Not In v Not Equal

  • For this particular case of continuous values, 'NOT BETWEEN 214 AND 217' runs twice as faster as the best solution (NOT EXISTS) !

  • This article, and its many replies, is a great example of why I like this site so much! Valuable points are made, with time taken to describe exactly how answers were derived, and comments flesh out the original discussion quite nicely.

    Overall, thanks very much for this - Sharon.

  • Paulo G., that was a great catch!

    BETWEEN didn't even cross my mind when looking at this originally. I was looking more at the generalities of which techniques worked best with a multi-value filter and totally missed the fact that my filter data were sequential.

    If we change our sample data to something like (8, 214, 271, 310), NOT EXISTS keeps its performance edge, but the best solution should take into account the filter data, and the BETWEEN solution crushed the NOT EXISTS solution for the given sample (214-217).

    Thanks for the new angle!

    KenJ

  • as an aside set base generation is a tad quicker

    set statistics io on

    set statistics time on

    CREATE TABLE tbl_IN_VS_AND (filterCriterion_sv int PRIMARY KEY CLUSTERED NOT NULL)

    Insert tbl_IN_VS_AND

    SELECT 100000 * U.I + 10000 * V.I + 1000 * W.I + 100 * X.I + 10 * Y.I + Z.I filterCriterion_sv FROM

    (SELECT 0 I UNION SELECT 1 UNION SELECT 2 UNION SELECT 3 UNION SELECT 4 UNION SELECT 5 UNION SELECT 6 UNION SELECT 7 UNION SELECT 8 UNION SELECT 9) U,

    (SELECT 0 I UNION SELECT 1 UNION SELECT 2 UNION SELECT 3 UNION SELECT 4 UNION SELECT 5 UNION SELECT 6 UNION SELECT 7 UNION SELECT 8 UNION SELECT 9) V,

    (SELECT 0 I UNION SELECT 1 UNION SELECT 2 UNION SELECT 3 UNION SELECT 4 UNION SELECT 5 UNION SELECT 6 UNION SELECT 7 UNION SELECT 8 UNION SELECT 9) W,

    (SELECT 0 I UNION SELECT 1 UNION SELECT 2 UNION SELECT 3 UNION SELECT 4 UNION SELECT 5 UNION SELECT 6 UNION SELECT 7 UNION SELECT 8 UNION SELECT 9) X,

    (SELECT 0 I UNION SELECT 1 UNION SELECT 2 UNION SELECT 3 UNION SELECT 4 UNION SELECT 5 UNION SELECT 6 UNION SELECT 7 UNION SELECT 8 UNION SELECT 9) Y,

    (SELECT 0 I UNION SELECT 1 UNION SELECT 2 UNION SELECT 3 UNION SELECT 4 UNION SELECT 5 UNION SELECT 6 UNION SELECT 7 UNION SELECT 8 UNION SELECT 9) Z

    set statistics io off

    set statistics time off

    at about 10 seconds on a dual core at least.
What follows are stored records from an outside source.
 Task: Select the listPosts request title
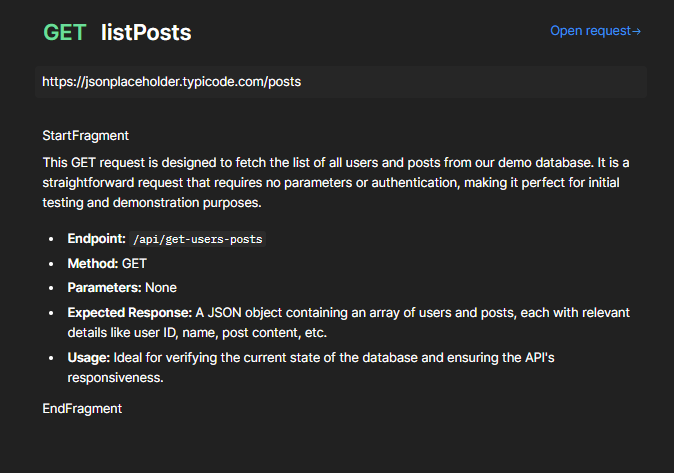coord(146,33)
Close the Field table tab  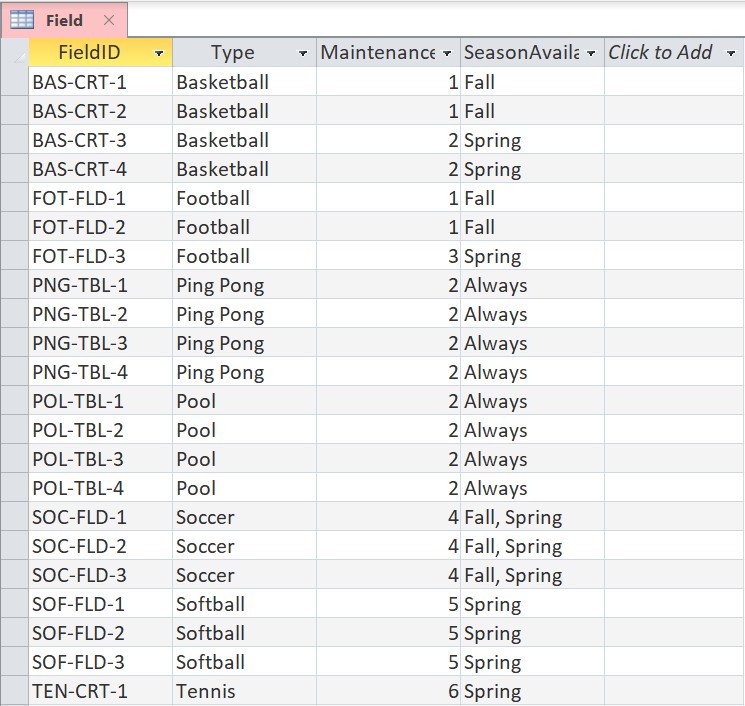click(109, 20)
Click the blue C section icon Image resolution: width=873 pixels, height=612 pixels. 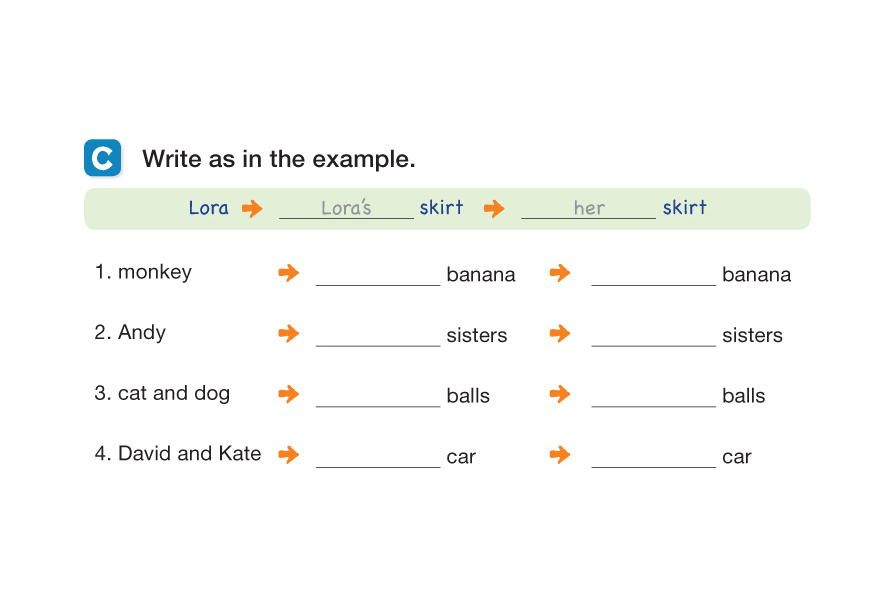pyautogui.click(x=103, y=158)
    to compare hardware the first two queries in the post on a baseline of 100 I get

    43766 ms and 43750 ms elapsed

    Biggest shock was the times of

    SELECT @results = count(filterCriterion_sv)

    FROM tbl_IN_VS_AND

    WHERE filterCriterion_sv NOT IN (Select 214 I UNION SELECT 215 UNION SELECT 216 UNION SELECT 217)

    SELECT @results = count(filterCriterion_sv)

    FROM tbl_IN_VS_AND

    WHERE filterCriterion_sv NOT IN (214,215,216,217)

    were 27176 ms

    and 43486 ms

    while

    SELECT @results = count(filterCriterion_sv)

    FROM tbl_IN_VS_AND

    WHERE NOT EXISTS(SELECT * FROM

    (

    SELECT 214 AS filterValue_val UNION ALL

    SELECT 215 UNION ALL

    SELECT 216 UNION ALL

    SELECT 217 ) AS tbl

    WHERE tbl.filterValue_val = tbl_IN_VS_AND.filterCriterion_sv )

    ended up was still 14470 ms so twice as good as the union

    I guess it must not construct the in predicate into a working table before starting the query. (until you tell it to via union)

  • In my experience it is always faster to join with "exists" then do a painful "in". "In" is only good for several values. With ssis, you can actually use a pre-existing table to insert your values into and join aginst.